Int Women’s Day should serve as reminder of GBV, inequality: activists
Director of the Saartjie Baartman Centre for Abused Women and Children Bernadine Bachar said equality for women remains a far cry.
CAPE TOWN - Monday marks International Women's Day.
In South Africa, many women, however, not only have to deal with the impact of the COVID-19 pandemic, but also domestic violence, rape and femicide.
Women's rights activists say the day served as a stark reminder of the injustices women face.
Director of the Saartjie Baartman Centre for Abused Women and Children, Bernadine Bachar, said equality for women remained a far cry.
“We're very much, as women, labouring under a patriarchal system in South Africa, and gender equality is still something that we're working towards.”
Considering the alarmingly high rates of gender-based violence in the country, Bachar said the scourge needed to be fought head-on and believed reforming the criminal justice system was one way of doing so.

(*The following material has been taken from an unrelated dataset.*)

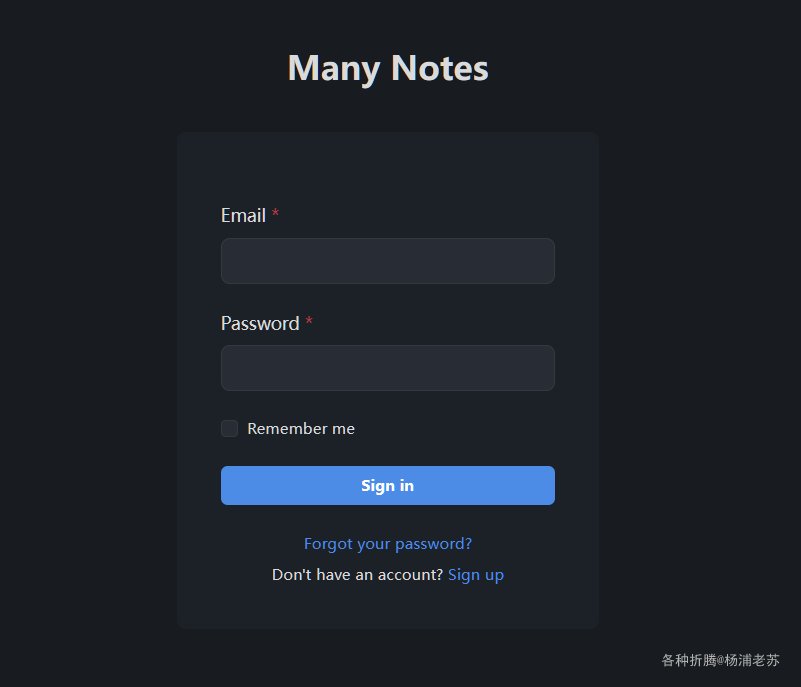Click the word Many in the title
The image size is (801, 687).
[334, 68]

“We've gone quite far with the so-called GBV bill, but there's much work still to be done. We still need to be looking at the Victim Support Services Bill.”
She adds bill in its current form is flawed and highly equitable.
GBV activist and survivor Chalmane Kruger agreed and is determined to continue to fight for the dignity and rights of the fairer sex.
“Women don't feel worthy anymore, because of the fact that they need to fear for their lives.”